## Provided records
^^^^^^^^

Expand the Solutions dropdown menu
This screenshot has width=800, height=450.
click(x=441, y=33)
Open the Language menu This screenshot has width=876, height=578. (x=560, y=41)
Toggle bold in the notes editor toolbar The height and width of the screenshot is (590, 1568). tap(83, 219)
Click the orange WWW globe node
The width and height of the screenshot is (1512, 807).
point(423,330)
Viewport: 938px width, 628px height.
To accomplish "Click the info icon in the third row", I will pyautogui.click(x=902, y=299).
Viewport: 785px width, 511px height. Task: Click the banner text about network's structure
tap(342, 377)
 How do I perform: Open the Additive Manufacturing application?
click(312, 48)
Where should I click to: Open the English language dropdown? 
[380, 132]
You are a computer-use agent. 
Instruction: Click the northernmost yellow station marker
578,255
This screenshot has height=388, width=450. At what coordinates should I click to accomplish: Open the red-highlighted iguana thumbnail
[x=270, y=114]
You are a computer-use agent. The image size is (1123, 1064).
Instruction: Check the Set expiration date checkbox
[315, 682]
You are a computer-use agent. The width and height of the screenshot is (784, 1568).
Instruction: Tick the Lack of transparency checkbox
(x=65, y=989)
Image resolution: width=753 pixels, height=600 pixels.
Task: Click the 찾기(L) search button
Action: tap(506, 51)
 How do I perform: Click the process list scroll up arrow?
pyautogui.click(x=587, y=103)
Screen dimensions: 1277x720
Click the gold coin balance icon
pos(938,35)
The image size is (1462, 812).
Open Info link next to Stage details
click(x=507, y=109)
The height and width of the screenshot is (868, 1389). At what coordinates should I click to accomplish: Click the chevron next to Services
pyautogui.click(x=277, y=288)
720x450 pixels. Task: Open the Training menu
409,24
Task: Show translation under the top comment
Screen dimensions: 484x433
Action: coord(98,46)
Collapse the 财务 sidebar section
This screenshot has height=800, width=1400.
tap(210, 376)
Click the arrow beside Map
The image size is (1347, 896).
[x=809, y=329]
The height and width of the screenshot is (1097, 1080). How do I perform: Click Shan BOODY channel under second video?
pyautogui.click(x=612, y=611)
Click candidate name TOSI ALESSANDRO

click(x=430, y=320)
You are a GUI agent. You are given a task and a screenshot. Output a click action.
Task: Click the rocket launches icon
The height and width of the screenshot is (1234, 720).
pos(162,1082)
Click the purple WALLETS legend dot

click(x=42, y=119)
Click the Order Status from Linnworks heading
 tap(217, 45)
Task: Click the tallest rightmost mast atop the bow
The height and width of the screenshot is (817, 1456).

^^^^^^^^

## Task details
Filter the entries above and keep only the lines with the word "agent".

## Solution to this exercise
You are a computer-use agent. 
You are a computer-use agent. The image size is (1123, 1064).
You are a computer-use agent. The width and height of the screenshot is (784, 1568).
You are a GUI agent. You are given a task and a screenshot. Output a click action.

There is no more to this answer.